◆ 課題 ◆
a) 文書抜粋によると、北海道でのロケハンで食べさせてもらったチーズは、どのように食べるものでしたか。
b) エントリの中から「square」という語を含む行をすべて探し、書き写してください。

◆ 文書抜粋 ◆

ロケハンで北海道に行ったとき、チーズを食べさせてもらいました。ラクレットオーブンで温めたチーズをパンに載せるだけですが、すごく美味しい。感動しました。それを映画の日常の中に落とし込みたいと思い、家族の食事シーンを設けました。
普段のドラマだったら、編集でつまんで、サクッと見せてしまうところですが、家族が食卓に集まる瞬間から、「いただきます」をどういう風にやって、どういう風に食べて、どんな話をするのか。腰を据えてゆっくりと見てもらう。そこから物語を始めていくことで、この作品らしい流れを作っていきました。
―― 家族の食事シーンの他にも、娘の補助なし自転車の練習などの何気ないシーンから、互いの愛情が強く伝わってきました。それを見ているうちに、監督ご自身がご両親からとても愛されて育ったのではないかと感じました。
僕は両親にたくさんの愛情を注いでもらいました。子どものときには気づきませんでしたが、大人になってから父や母が感じていたこと、やっていたことが自分でもわかるようになり、愛情の根源にある核みたいなものが見えてきました。本作ではその核を何気ないシーンの積み重ねで表現してみました。
―― 最後に、シネマアートオンラインの読者の皆様へメッセージをお願いします。

◆ データセット ◆
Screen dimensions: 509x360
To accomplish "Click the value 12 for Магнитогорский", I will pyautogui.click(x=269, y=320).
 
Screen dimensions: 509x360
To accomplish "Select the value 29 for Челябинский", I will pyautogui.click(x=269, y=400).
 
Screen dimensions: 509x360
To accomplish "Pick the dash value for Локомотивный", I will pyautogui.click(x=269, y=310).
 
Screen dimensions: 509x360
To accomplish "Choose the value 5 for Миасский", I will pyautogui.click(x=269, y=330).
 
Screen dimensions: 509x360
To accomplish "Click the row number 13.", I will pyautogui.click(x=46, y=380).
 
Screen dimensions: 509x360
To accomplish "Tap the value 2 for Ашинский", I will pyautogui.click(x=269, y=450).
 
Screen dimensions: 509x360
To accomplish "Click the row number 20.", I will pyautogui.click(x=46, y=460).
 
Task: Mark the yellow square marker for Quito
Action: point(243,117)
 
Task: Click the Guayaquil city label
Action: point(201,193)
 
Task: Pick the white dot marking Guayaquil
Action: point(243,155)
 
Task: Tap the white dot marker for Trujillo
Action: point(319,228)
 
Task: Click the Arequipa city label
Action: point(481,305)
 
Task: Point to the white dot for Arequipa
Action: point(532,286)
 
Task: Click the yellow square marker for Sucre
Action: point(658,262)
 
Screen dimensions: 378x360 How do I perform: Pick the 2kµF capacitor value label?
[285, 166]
==
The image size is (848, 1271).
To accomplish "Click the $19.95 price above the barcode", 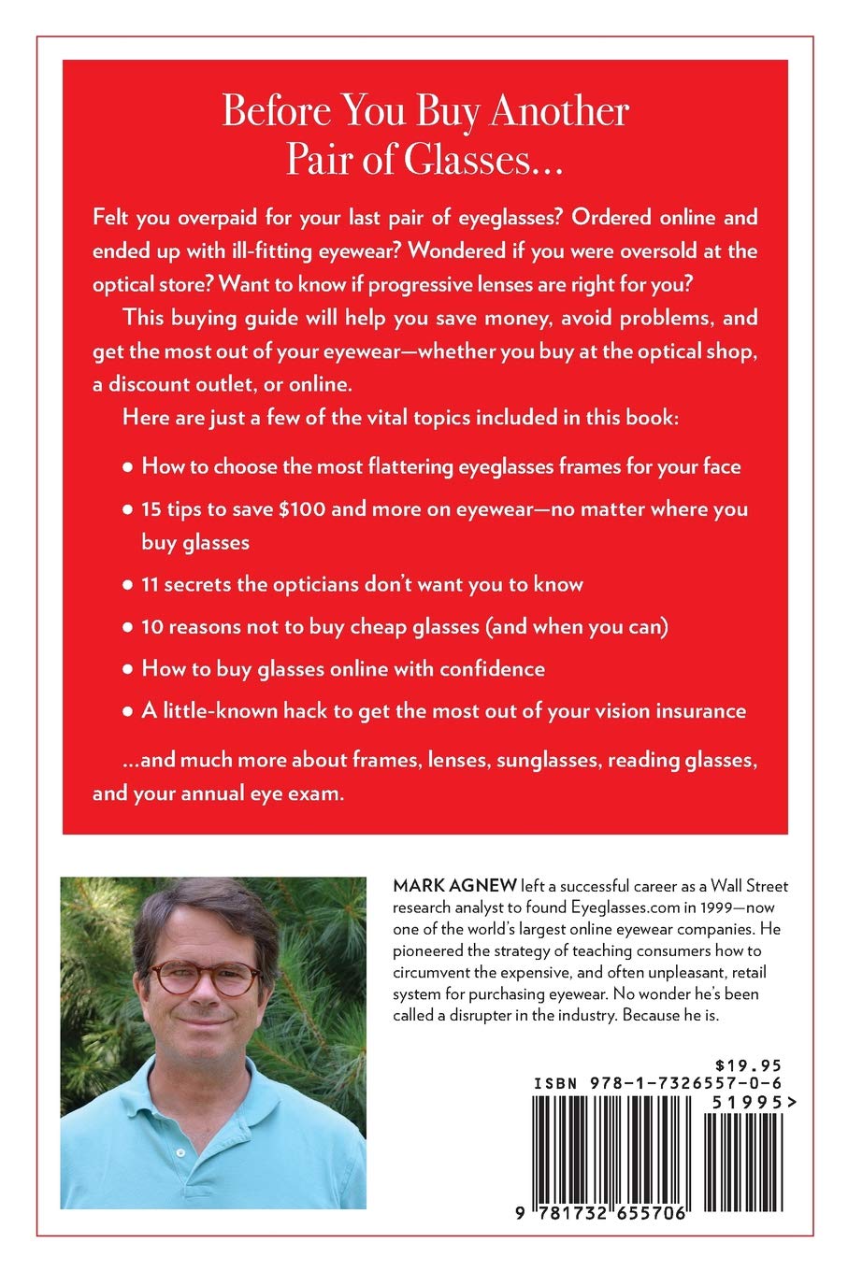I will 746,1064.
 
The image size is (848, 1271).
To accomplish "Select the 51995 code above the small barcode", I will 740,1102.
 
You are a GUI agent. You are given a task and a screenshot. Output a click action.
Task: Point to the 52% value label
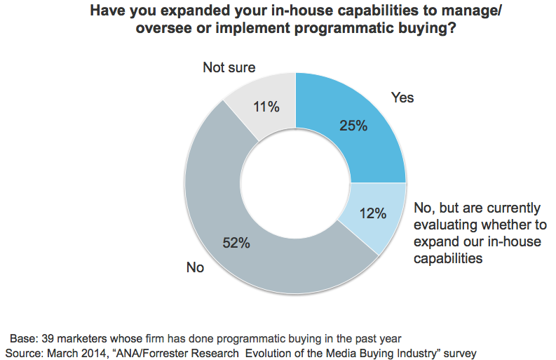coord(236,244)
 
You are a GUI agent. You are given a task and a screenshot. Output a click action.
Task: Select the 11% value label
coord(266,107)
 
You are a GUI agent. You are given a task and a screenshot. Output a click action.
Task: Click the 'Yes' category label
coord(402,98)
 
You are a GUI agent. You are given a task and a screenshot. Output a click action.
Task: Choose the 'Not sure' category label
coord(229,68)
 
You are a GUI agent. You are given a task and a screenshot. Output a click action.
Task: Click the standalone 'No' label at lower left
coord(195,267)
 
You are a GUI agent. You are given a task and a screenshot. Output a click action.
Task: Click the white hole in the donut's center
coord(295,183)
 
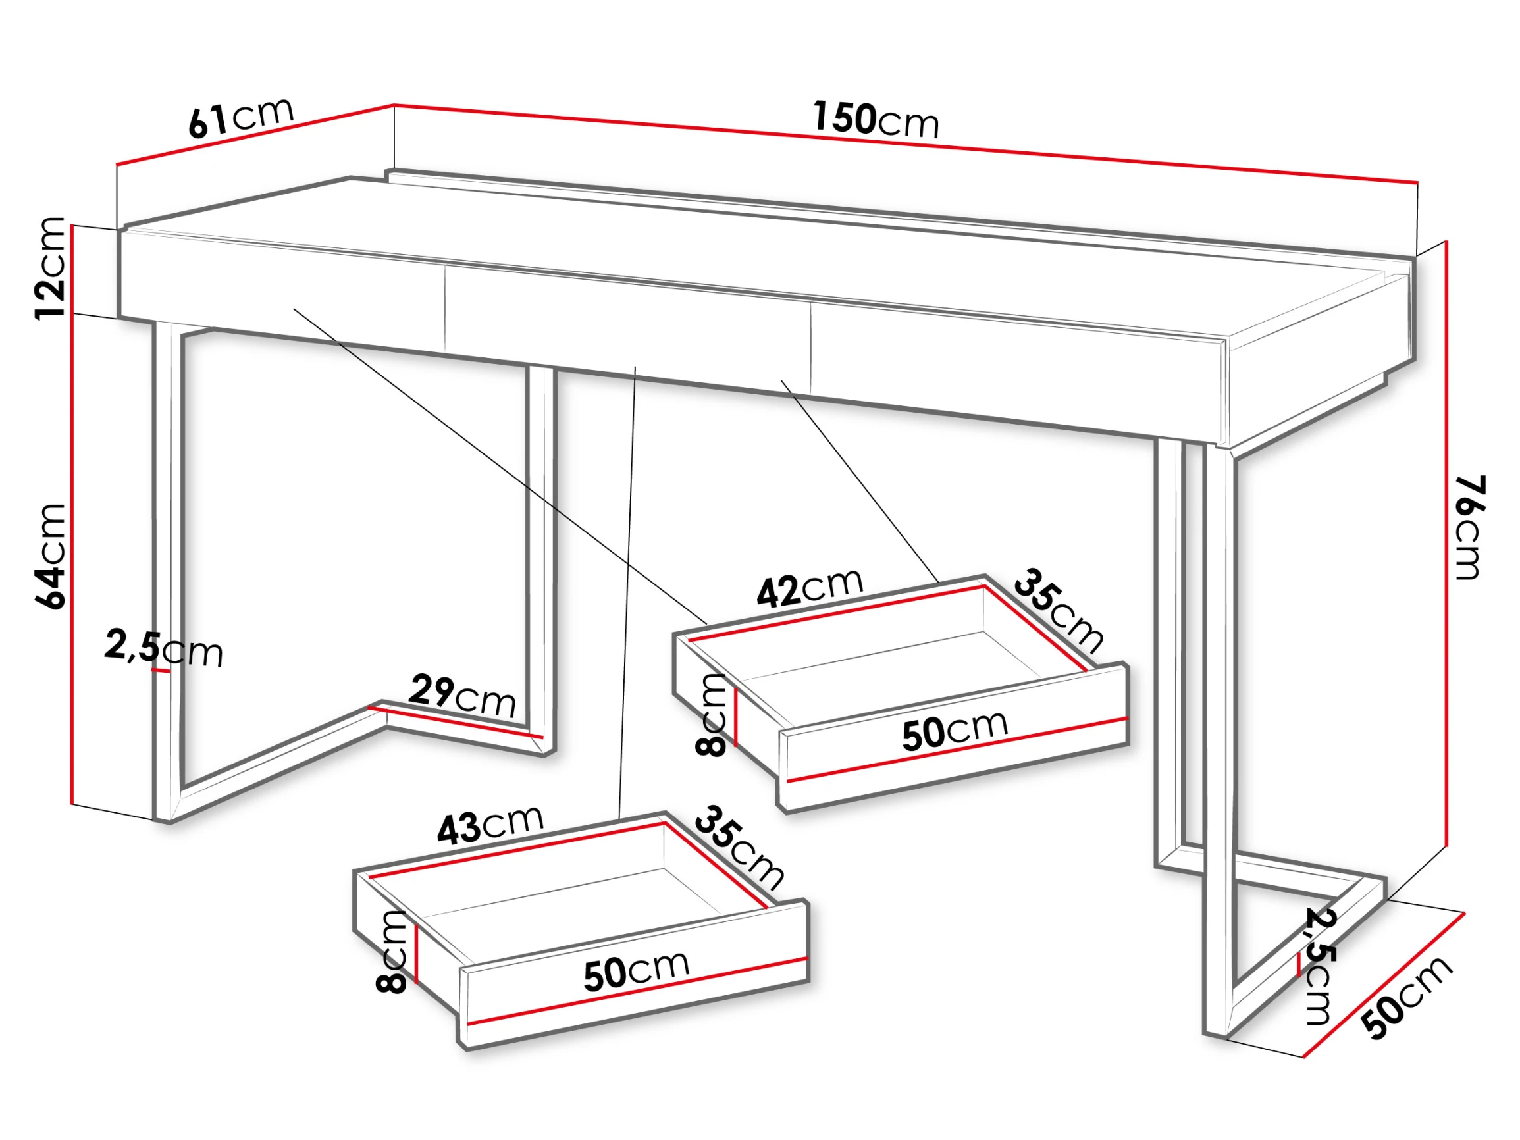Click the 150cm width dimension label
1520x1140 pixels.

◆ 解答例 ◆
a) ラクレットオーブンで温めたチーズをパンに載せて食べるものでした。

b)
Task: Mark the yellow square marker for Quito
Task: Click the yellow square marker for Sucre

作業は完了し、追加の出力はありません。